_BEREITGESTELLTE ANGABEN_.
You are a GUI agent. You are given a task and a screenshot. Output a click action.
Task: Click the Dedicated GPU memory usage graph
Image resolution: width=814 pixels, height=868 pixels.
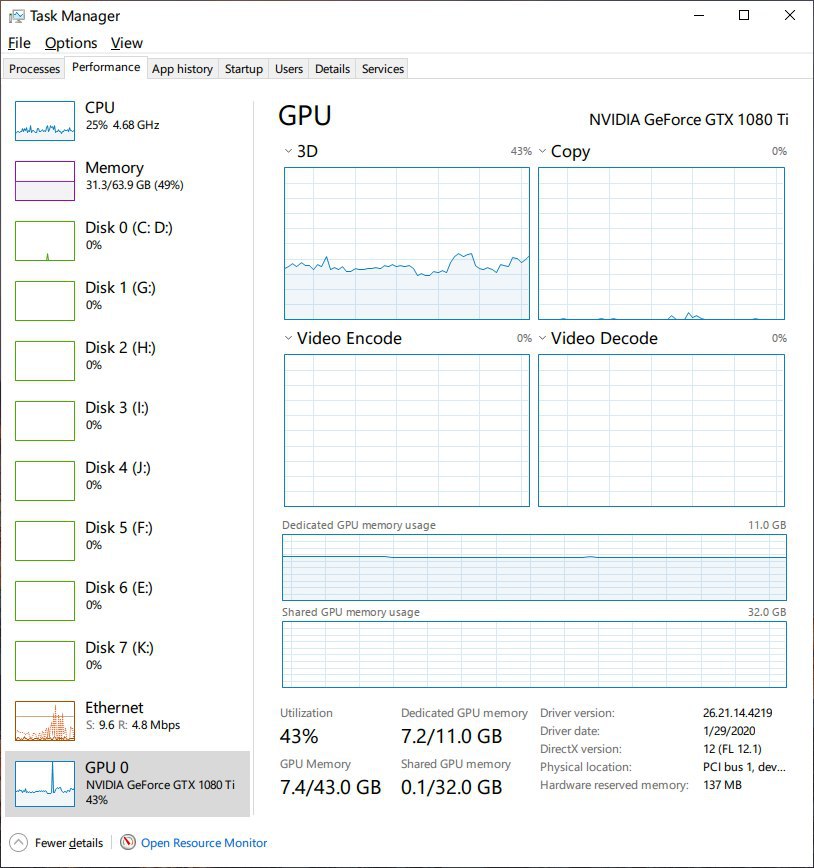(x=534, y=567)
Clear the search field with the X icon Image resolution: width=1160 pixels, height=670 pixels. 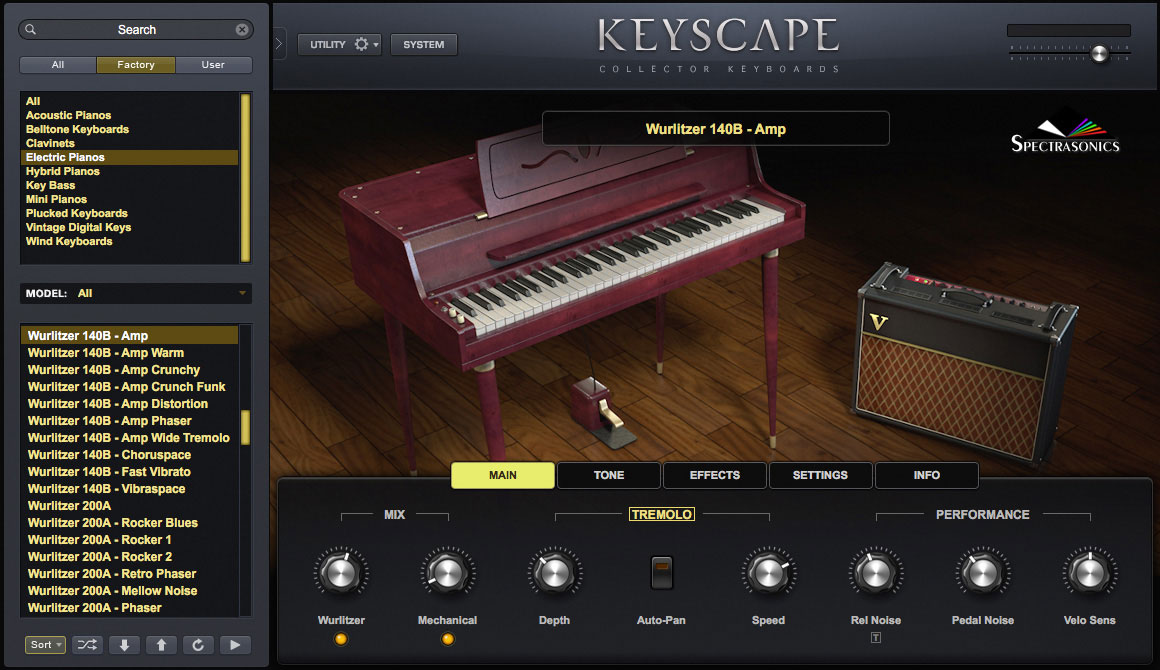[242, 29]
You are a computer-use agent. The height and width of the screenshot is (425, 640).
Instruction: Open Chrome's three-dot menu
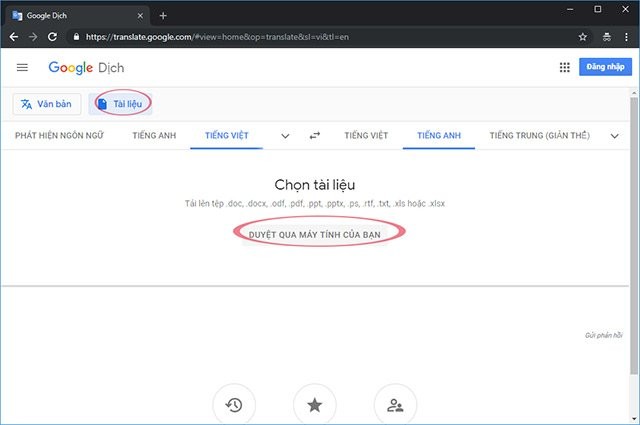coord(628,36)
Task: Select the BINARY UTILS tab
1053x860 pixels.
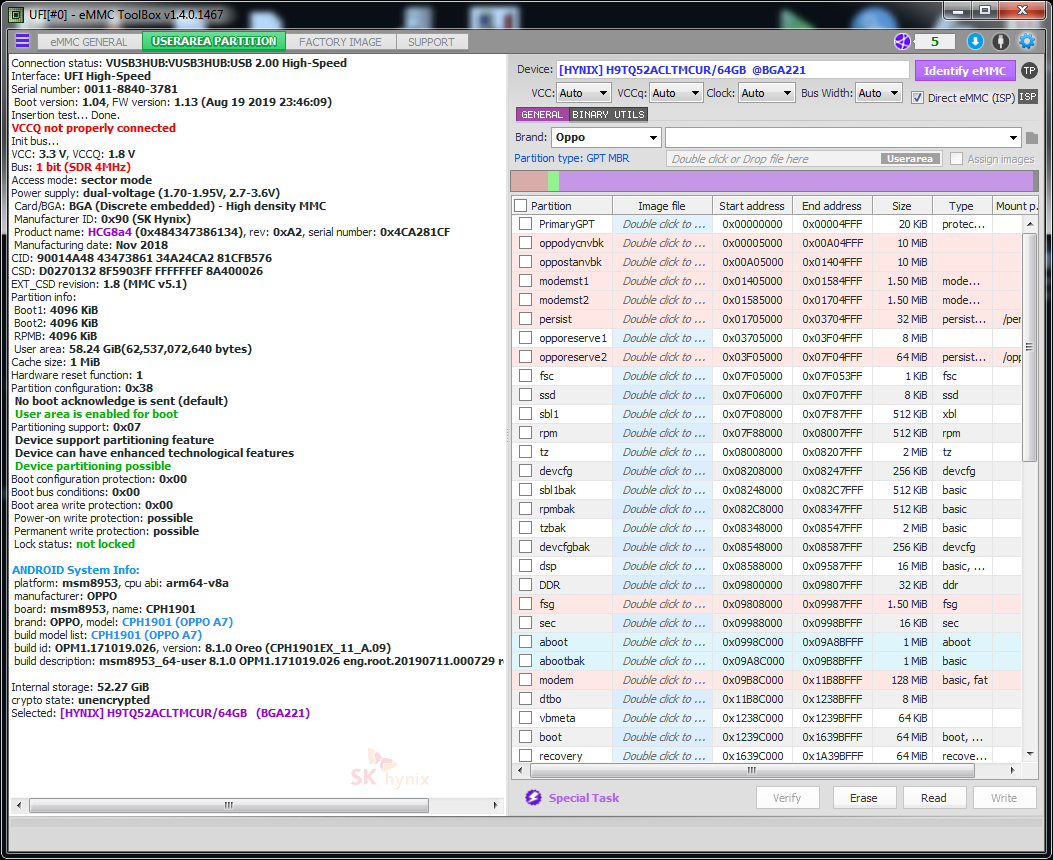Action: 608,115
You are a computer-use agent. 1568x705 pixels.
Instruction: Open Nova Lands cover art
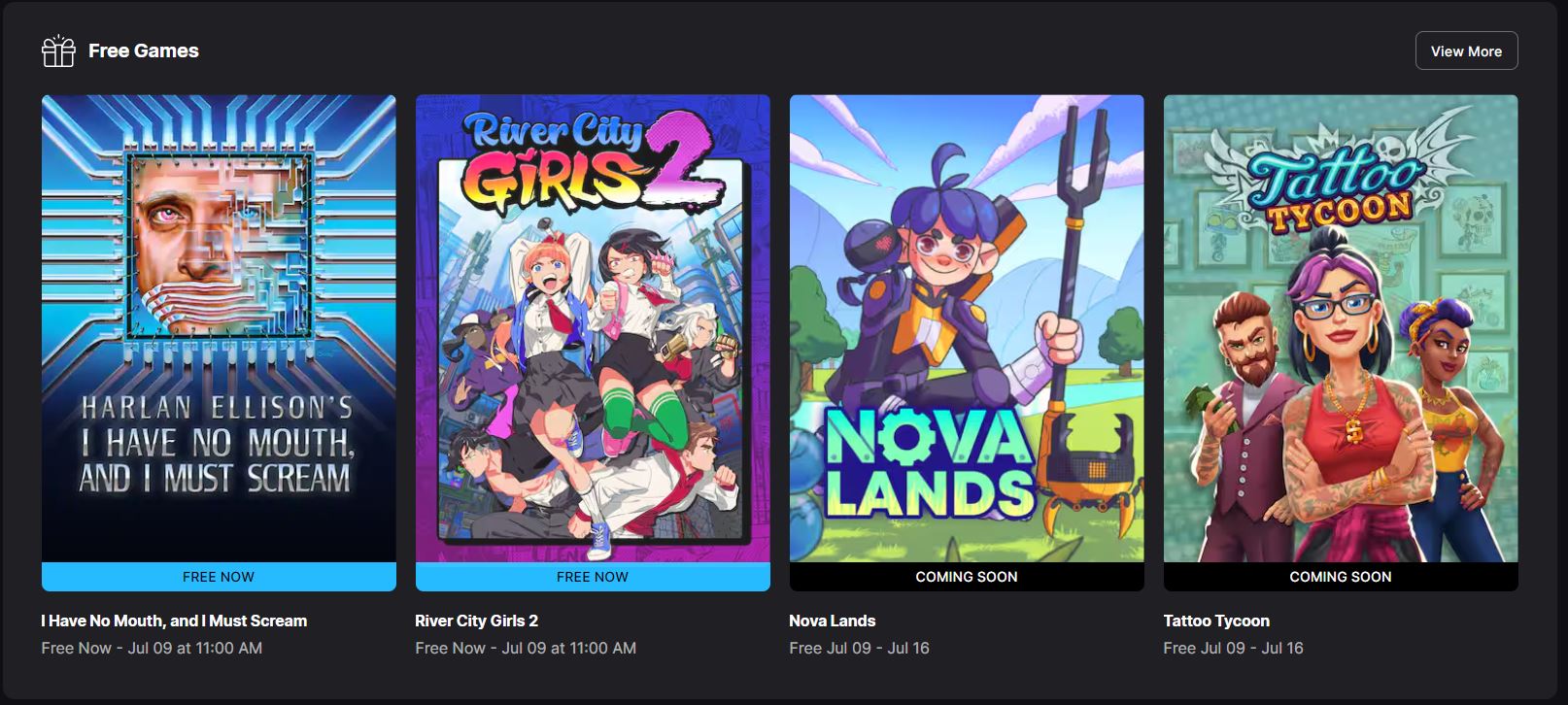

_ANGEGEBENES ZIEL_. Stelle die Zeilen, beginnend mit der Zeile, die „Task: Select the BINARY UTILS tab“ enthält, und endend mit der letzten Zeile, als Markdown-Tabelle mit den Spalten „Nr.“ und „Zeile“ dar. Lass Leerzeilen und die Bilder weg.

_VOLLSTÄNDIGE ANTWORT_.
| Nr. | Zeile |
|---|---|
| 1 | Task: Select the BINARY UTILS tab |
| 2 | 1053x860 pixels. |
| 3 | Action: 608,115 |
| 4 | You are a computer-use agent. 1568x705 pixels. |
| 5 | Instruction: Open Nova Lands cover art |